The currently sporadic outbreaks of crudity and irrationality, aggression and anarchy, need to be seen in the end as symptomatic of our failure in creating an educated society. Photo: Reuters
Europe went through severe spasms of religious wars and sectarian violence. The Thirty Years' War (1618-1648), fought between rival Christian factions, cost a million lives. In the school of pain, Europe learned that reason was mightier, radical and more far-reaching than the sword. Violence gave way to common sense; darkness, to light.
Even while in the throes of sectarian intolerance, Europe was still humane enough to produce a Voltaire in France and a Locke in England who so very passionately and comprehensively advocated the cause of tolerance. We are gravitating towards the night of organised intolerance without any comparable lights.
The issue, in the end, is not that a Dalit is attacked or insulted every eighteenth minute in this country. It is not that church service is disrupted by Adityanath’s youth brigade, under the benign watch of state police. It is not even that Muslims in particular now feel insecure as never before. These, and a hundred others, are mere symptoms. The malady is that blind irrationality is overpowering the scientific temper that the Constitution says ought to prevail.
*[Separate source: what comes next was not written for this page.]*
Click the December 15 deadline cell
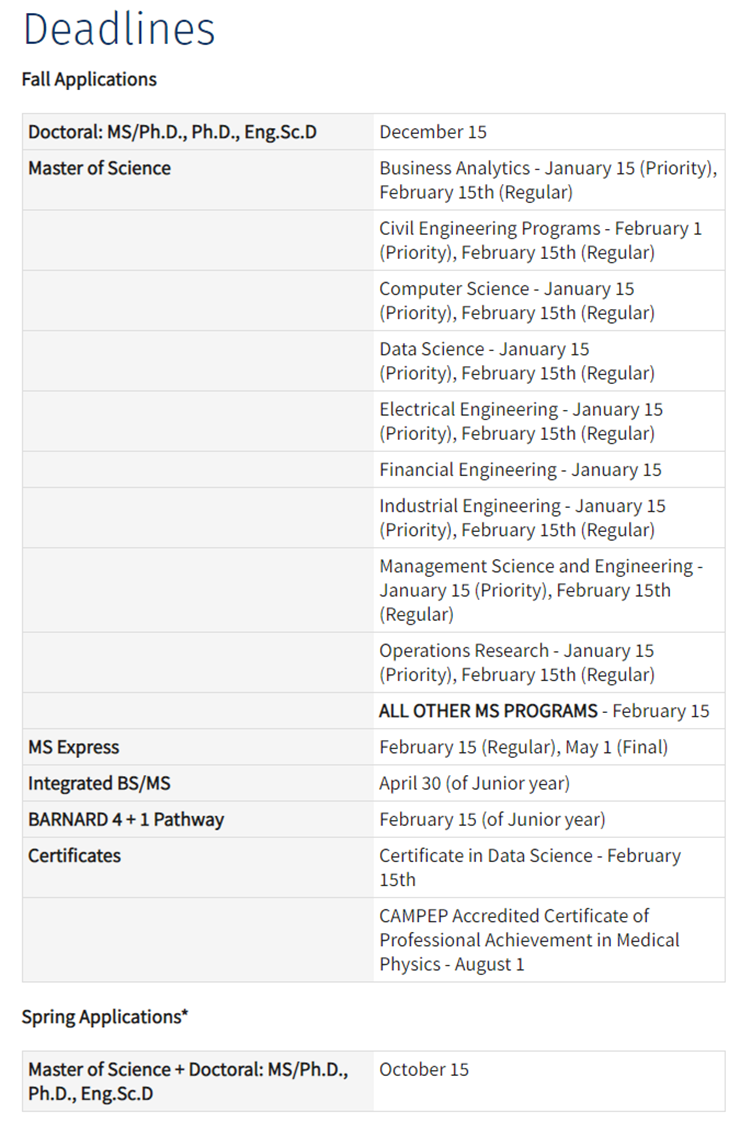The width and height of the screenshot is (740, 1124). coord(433,132)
Reforming a society, equipping its members to lead a rational and harmonious life, is a long-shot in comparison. Habits and practices inimical to good sense, sound public taste and the integrity and unity of the country will be voluntarily abjured when the light of reason and the remedial potency of scientific temper spread.
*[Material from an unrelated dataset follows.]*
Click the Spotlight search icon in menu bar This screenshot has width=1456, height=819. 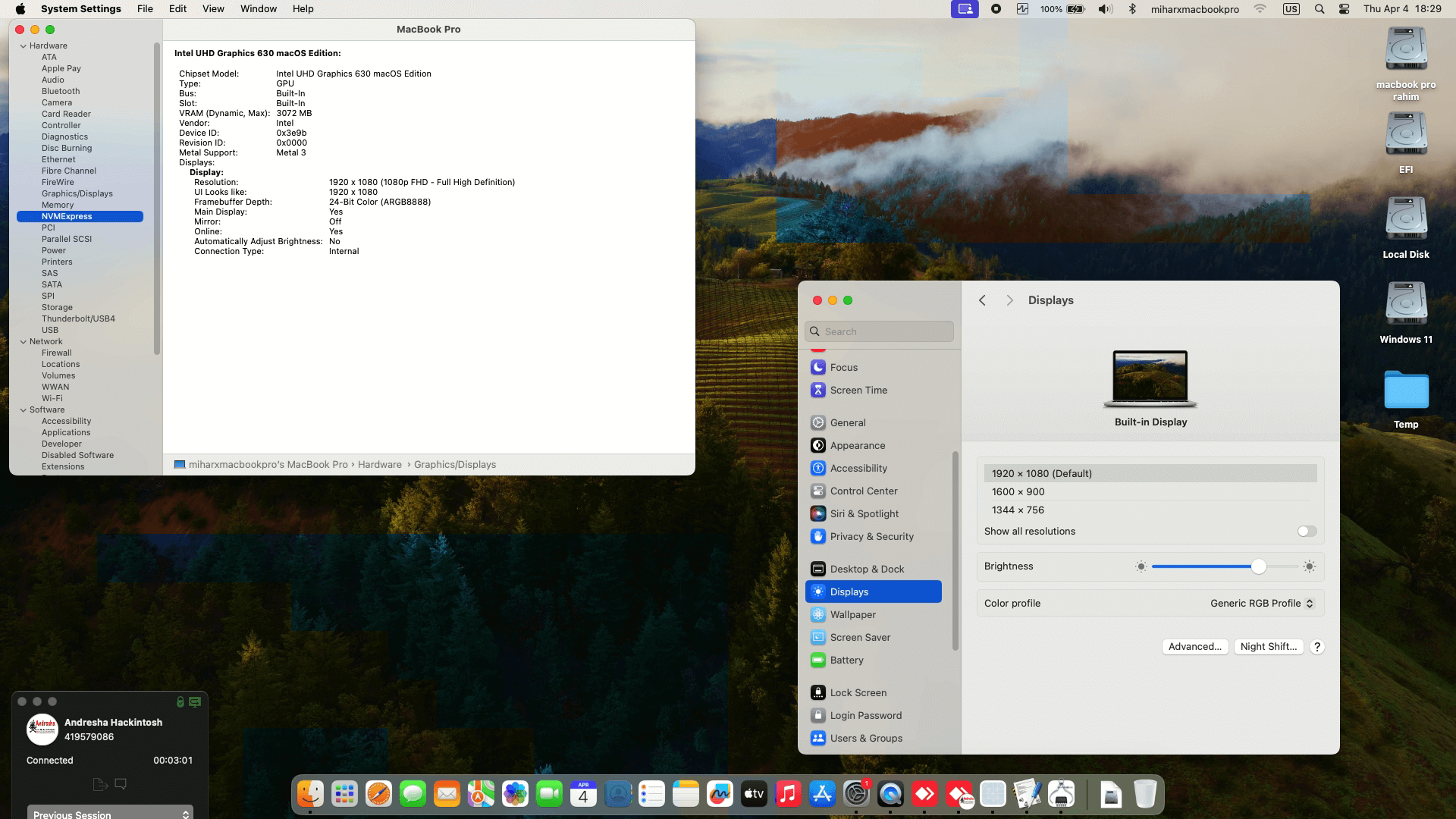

Vigilante misrule, distinguished by murderous hatred, spreading terror among defenceless people, is dishearteningly pre-modern. That it is happening - admittedly only in pockets and is apparently frowned upon - when we are all seated, our seat belts tightened, to take off to a brave, bold new world of development and national well-being, is a mockery, the like of which even pre-modern societies were spared.
The currently sporadic outbreaks of crudity and irrationality, aggression and anarchy, need to be seen in the end as symptomatic of our failure in creating an educated society. The most worrisome thing is that even the educated, in far too many instances, lack scientific temper.
It is not merely in “access” that we have failed vis-à-vis education; it is in quality and purpose that we have let our country down.
It is a pity that the Prime Minister, whose intentions I have no reason to suspect, does not see this as a basic issue or national priority. Corruption must be, we all agree, eradicated. But how can we agree that demonetisation, without any change in culture and character, will eradicate corruption from India?
How can we not see that vigilantes are counterfeit coins in the national economy of rule of law? Do we really believe that a digital and corruption-free India will be born without spreading and popularising a scientific temper fortified with reason, common sense and a capacity to think objectively and critically?
We cannot have day and night at the same time. It will be either the rule of reason, or the tyranny of vigilantism. We have two legs. But we don’t go forward with the right and backward with the left. Can our collective destiny be different?